CHALLENGE A:
Answer these questions about the data-cleaning tutorial:
(i) Which two variables are dropped during cleaning?
(ii) Which stock is used as the example for the visualization?
(iii) Under what name is the cleaned data saved?
CHALLENGE B:
Switch "inconsistency problem" to "mismatch problem" in the data-cleaning tutorial, and write out the part that opens with the words containing "Data cleaning and" and closes with "spilted data together.".
CHALLENGE C:
For each statement, say whether it agrees with the data-cleaning tutorial:
(i) The cleaned data is saved as NIFTY_clean.
(ii) The Date variable is converted from date type to string type.
(iii) The volume graph is drawn in red.

READING TEXT:

Introduction

General

Mathematical Model

Data Description

Core Example

Python

R

Stata

Data cleaning and visualization

Firstly, we import the data and do data cleanning. We drop the variable Trades and %Deliverable. Also, we transform the Date variable from string type to date type to treat the whole data set as time series data set.

Since some stocks changed thier name/symbols during this time of period, we need to fix the inconsistency problem and merge the spilted data together.


import delimited NIFTY50_all.csv, clear

* Data Cleaning
gen date2 = date(date, "YMD")
format date2 %tdCCYY-nn-dd
drop date series
drop trades deliverablevolume
rename date2 date
label variable date "Date"

* Replace Symbol Names
replace symbol = "ADANIPORTS" if symbol == "MUNDRAPORT"
replace symbol = "AXISBANK" if symbol == "UTIBANK"
replace symbol = "BAJFINANCE" if symbol == "BAJAUTOFIN"
replace symbol = "BHARTIARTL" if symbol == "BHARTI"
replace symbol = "HEROMOTOCO" if symbol == "HEROHONDA"
replace symbol = "HINDALCO" if symbol == "HINDALC0"
replace symbol = "HINDUNILVR" if symbol == "HINDLEVER"
replace symbol = "INFY" if symbol == "INFOSYSTCH"
replace symbol = "JSWSTEEL" if symbol == "JSWSTL"
replace symbol = "KOTAKBANK" if symbol == "KOTAKMAH"
replace symbol = "TATAMOTORS" if symbol == "TELCO"
replace symbol = "TATASTEEL" if symbol == "TISCO"
replace symbol = "UPL" if symbol == "UNIPHOS"
replace symbol = "VEDL" if symbol == "SESAGOA"
replace symbol = "VEDL" if symbol == "SSLT"
replace symbol = "ZEEL" if symbol == "ZEETELE"

* Save the cleaned data
save NIFTY_clean, replace 

Then we visualize the data and the stock “ADANIPORTS” is taken as an example.

use NIFTY_clean, clear

keep if symbol == "ADANIPORTS"

graph twoway line vwap date, color("blue") xtitle("Days") ///
ytitle("Volume weighted average price")
graph export vwap_date.png, replace
graph twoway line volume date, color("blue") xtitle("Days") ytitle("Volume")

ENTRIES PROVIDED:

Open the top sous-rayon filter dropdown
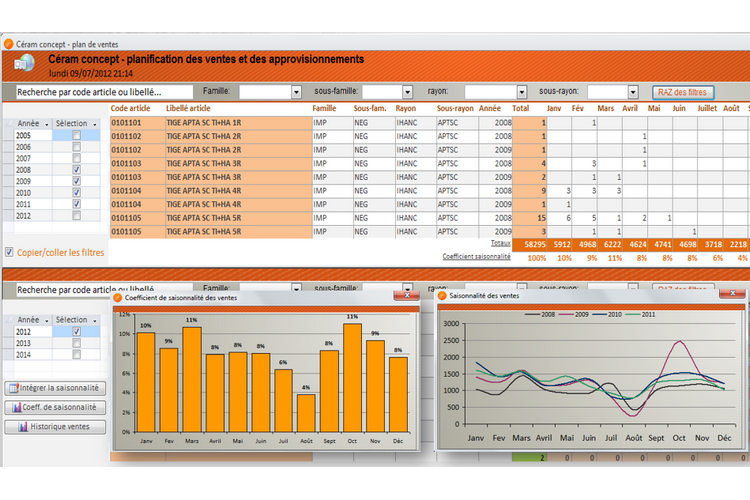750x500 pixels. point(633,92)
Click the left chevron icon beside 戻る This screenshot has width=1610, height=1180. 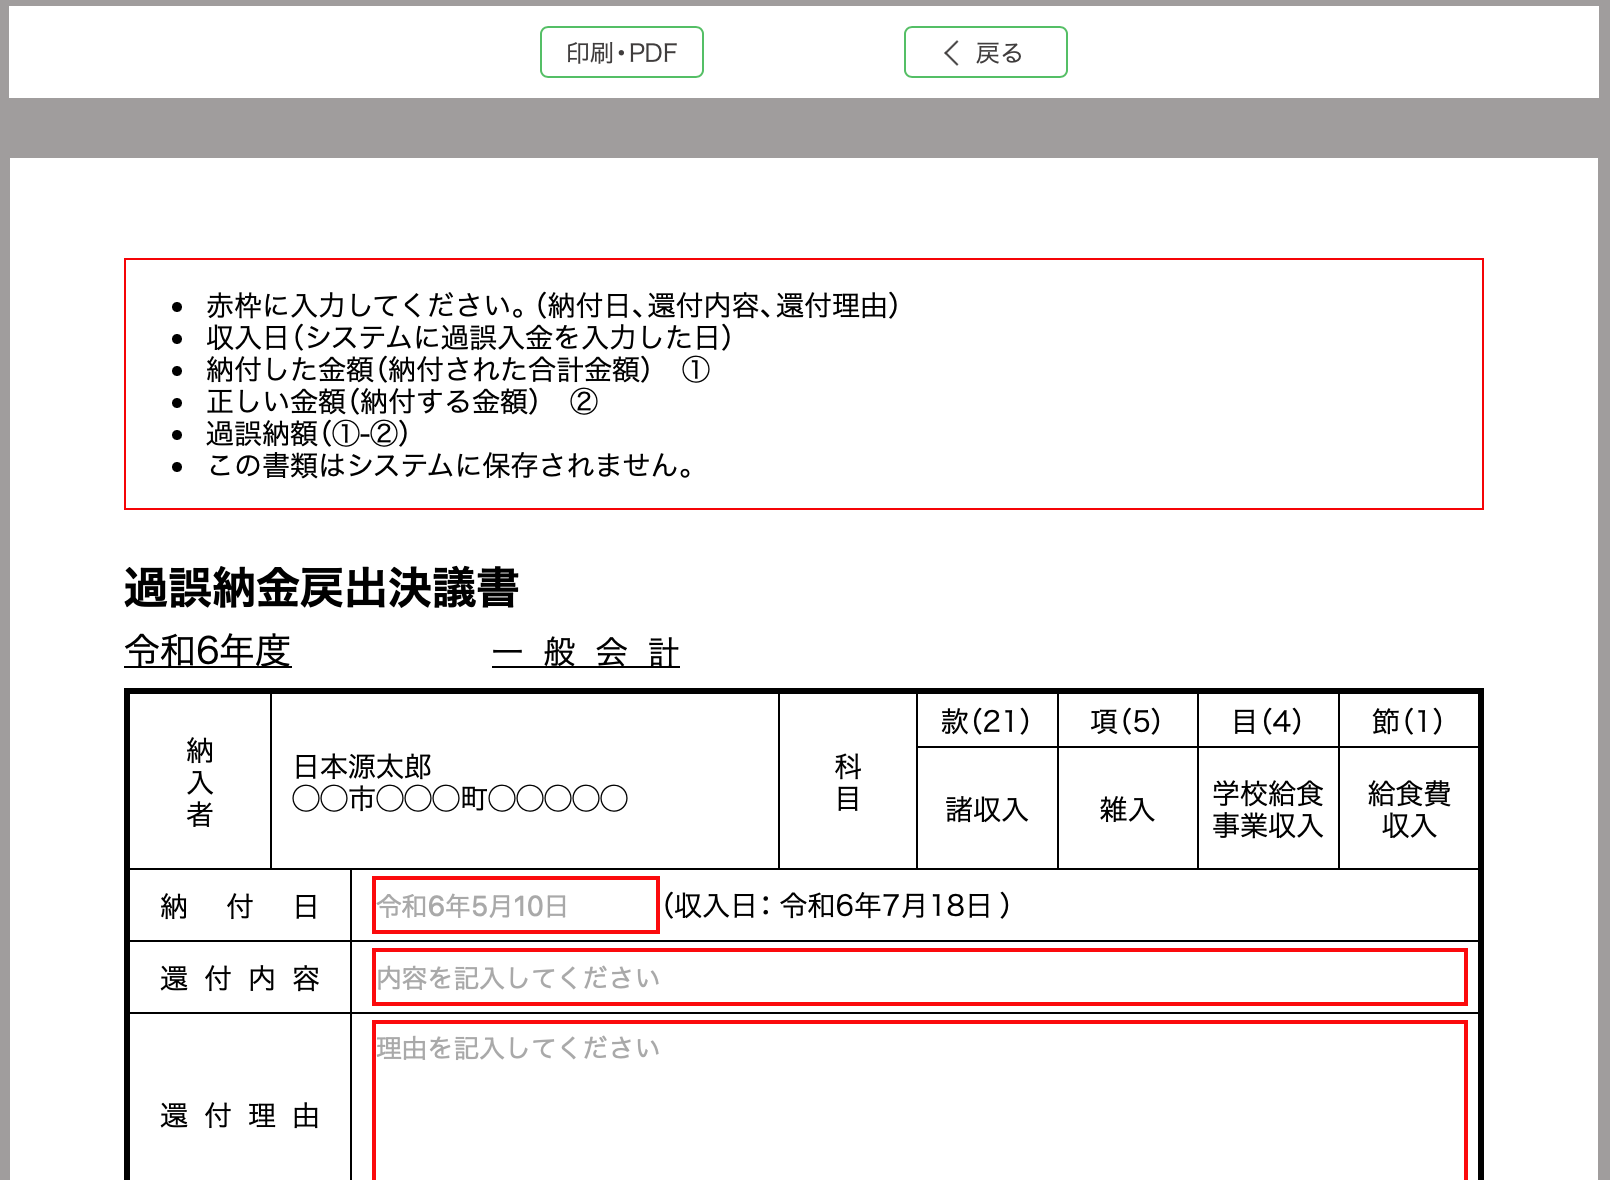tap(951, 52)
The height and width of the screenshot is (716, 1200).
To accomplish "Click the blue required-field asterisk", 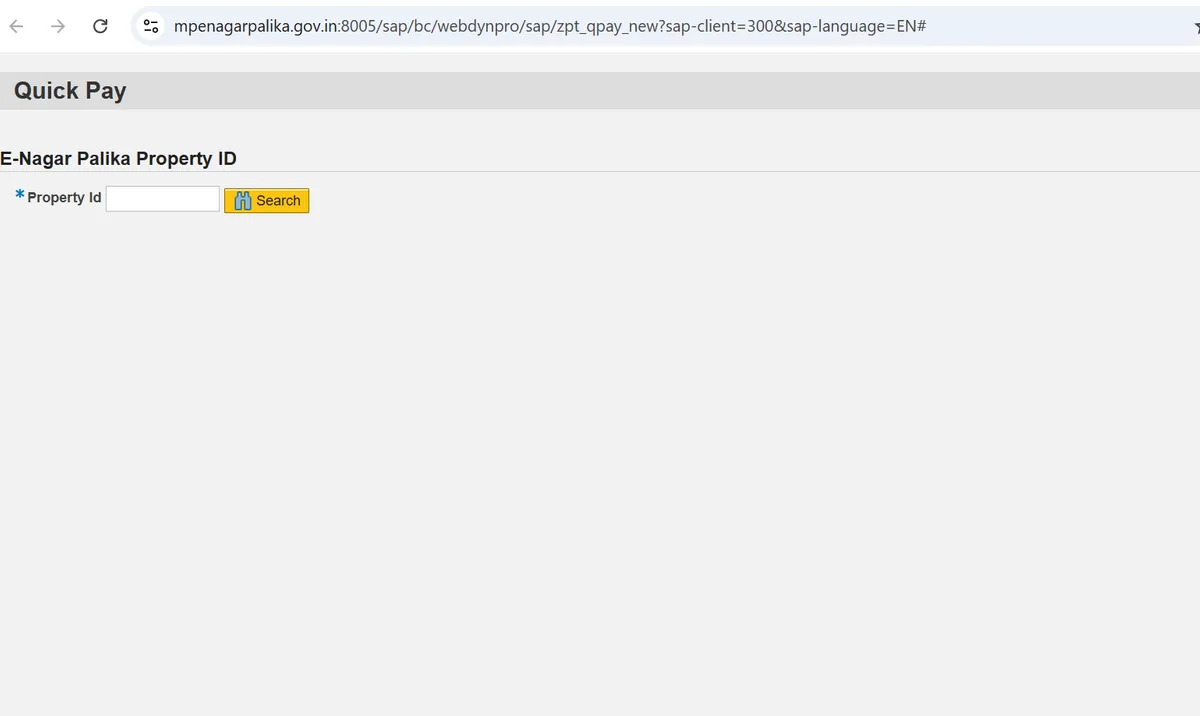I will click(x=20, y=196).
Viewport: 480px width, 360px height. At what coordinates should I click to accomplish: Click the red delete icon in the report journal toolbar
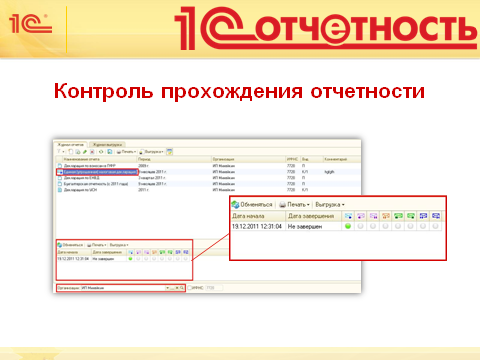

==

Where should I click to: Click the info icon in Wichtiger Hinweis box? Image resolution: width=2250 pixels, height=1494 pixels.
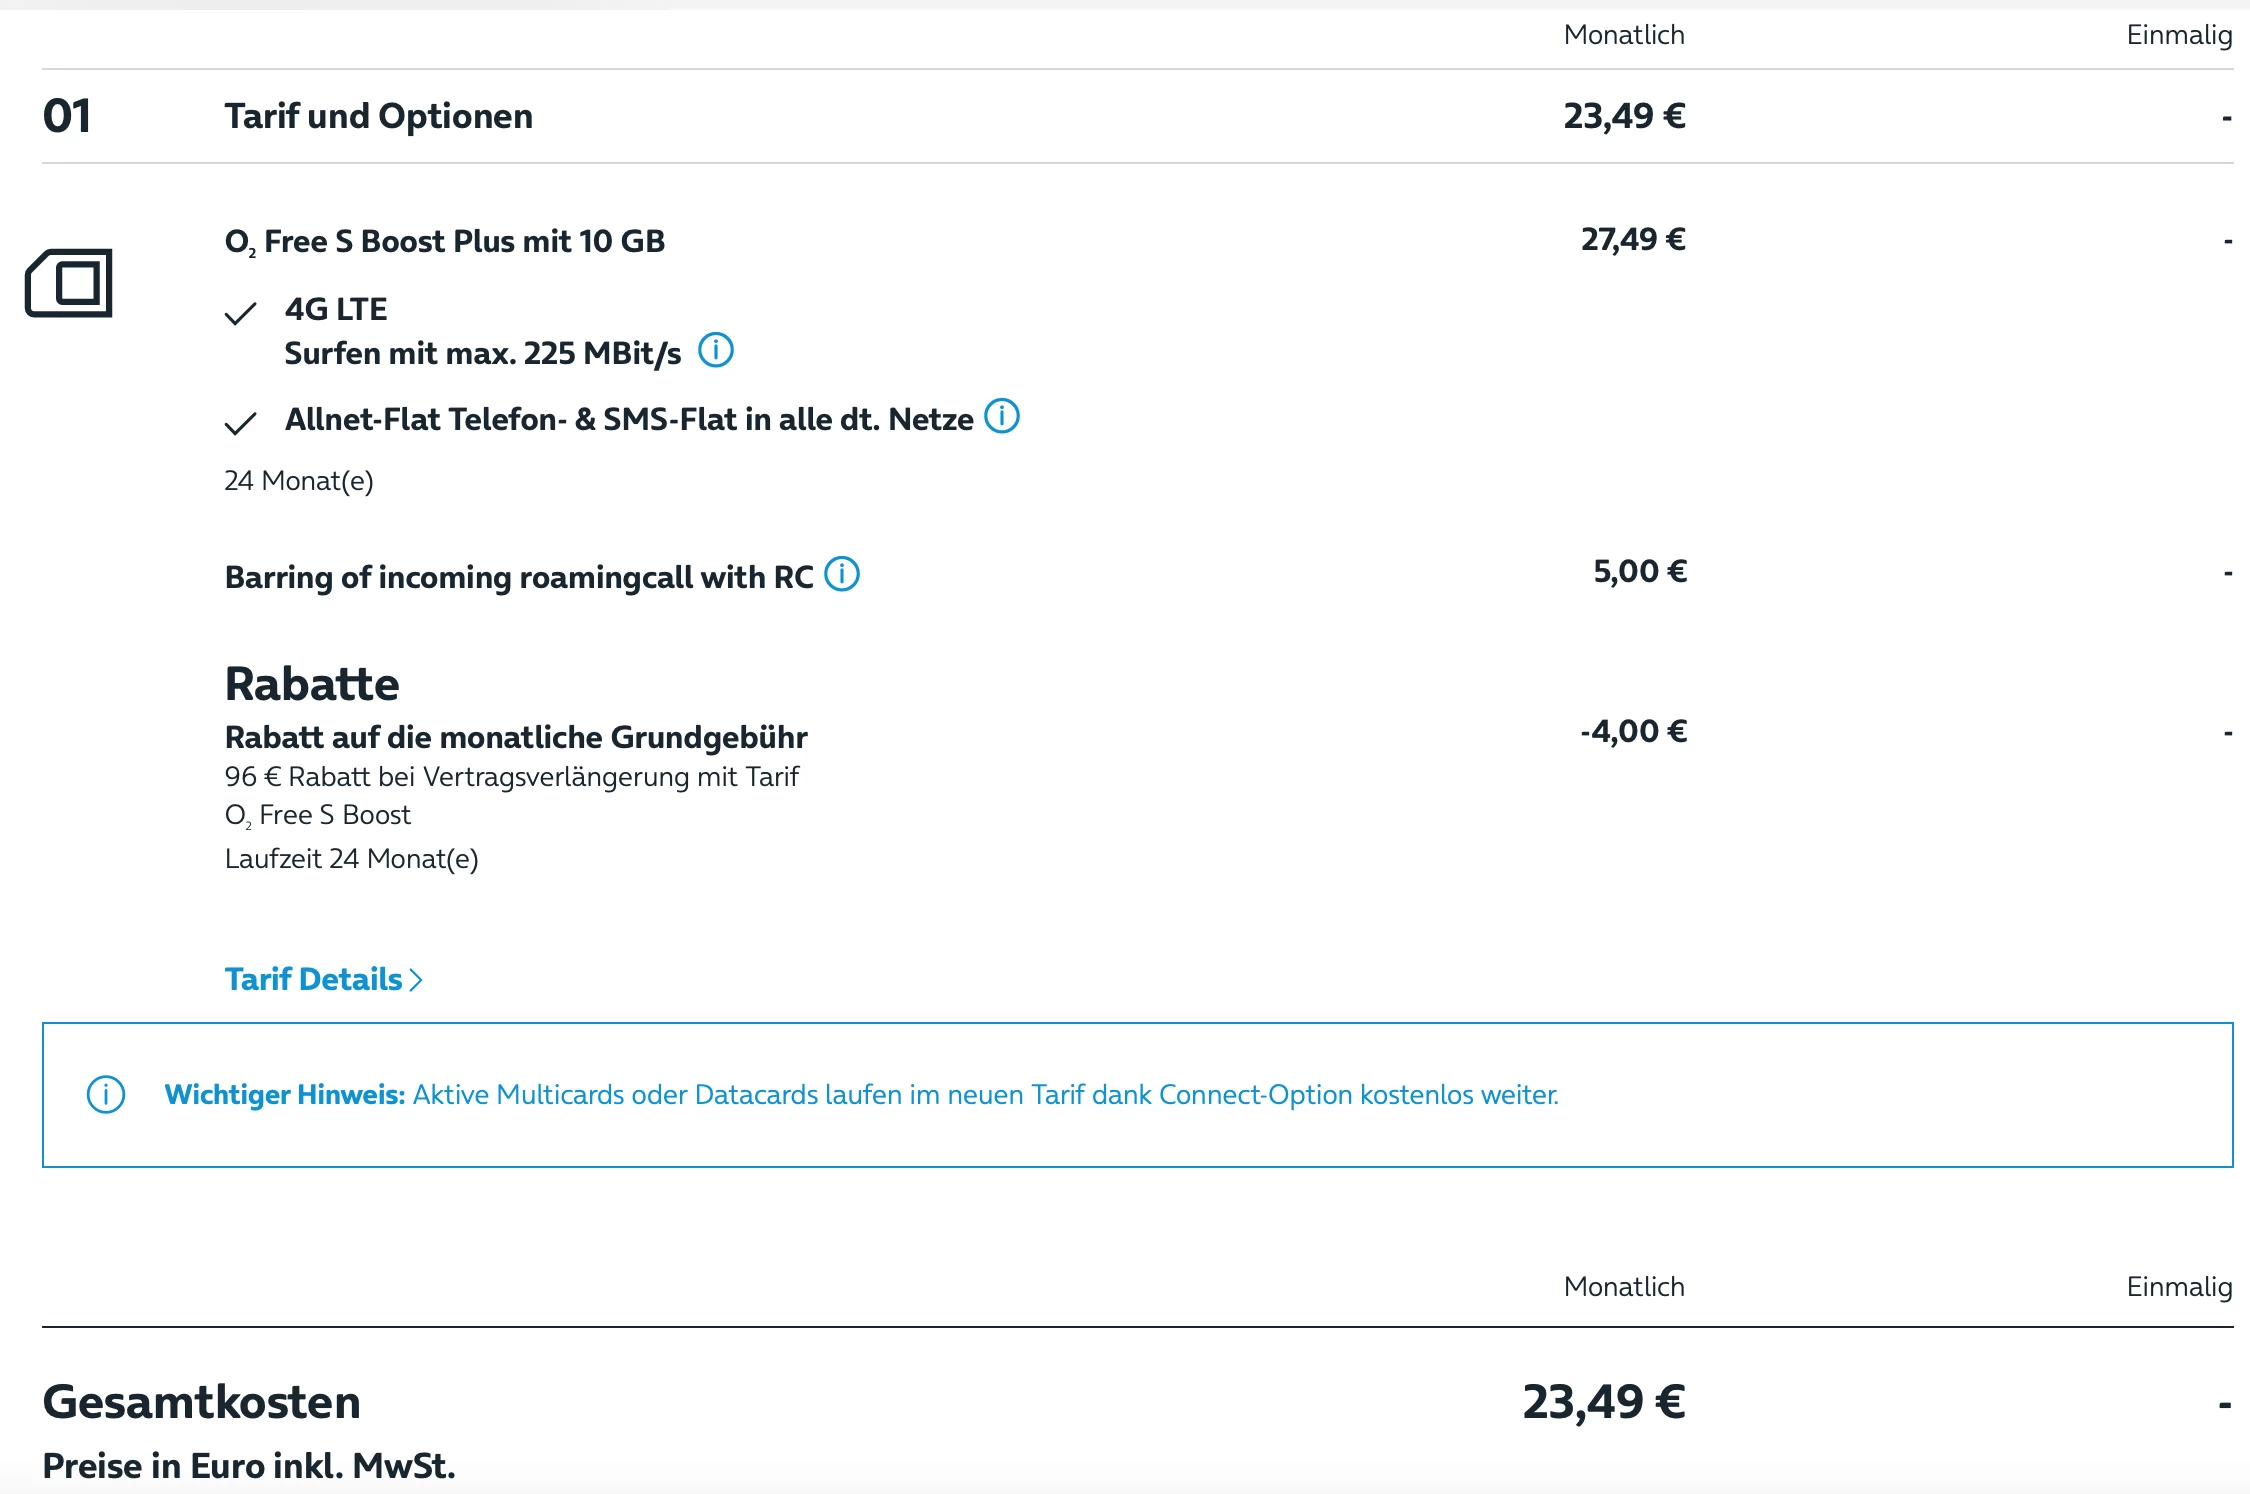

WORKED SOLUTION A:
(i) Trades and %Deliverable
(ii) ADANIPORTS
(iii) NIFTY_clean

WORKED SOLUTION B:
Data cleaning and visualization

Firstly, we import the data and do data cleanning. We drop the variable Trades and %Deliverable. Also, we transform the Date variable from string type to date type to treat the whole data set as time series data set.

Since some stocks changed thier name/symbols during this time of period, we need to fix the mismatch problem and merge the spilted data together.

WORKED SOLUTION C:
(i) Yes: "save NIFTY_clean, replace"
(ii) No: "we transform the Date variable from string type to date type"
(iii) No: "graph twoway line volume date, color("blue")"